Supplied material:
#####

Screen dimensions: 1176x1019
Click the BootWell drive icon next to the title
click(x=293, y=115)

#####

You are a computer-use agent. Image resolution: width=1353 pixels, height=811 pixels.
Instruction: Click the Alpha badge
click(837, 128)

#####

What is being asked: Please repeat the records word for word, starting at the line that contains "Screen dimensions: 1176x1019" and stopping after the line that contains "click(x=293, y=115)".

Result below:
Screen dimensions: 1176x1019
Click the BootWell drive icon next to the title
click(x=293, y=115)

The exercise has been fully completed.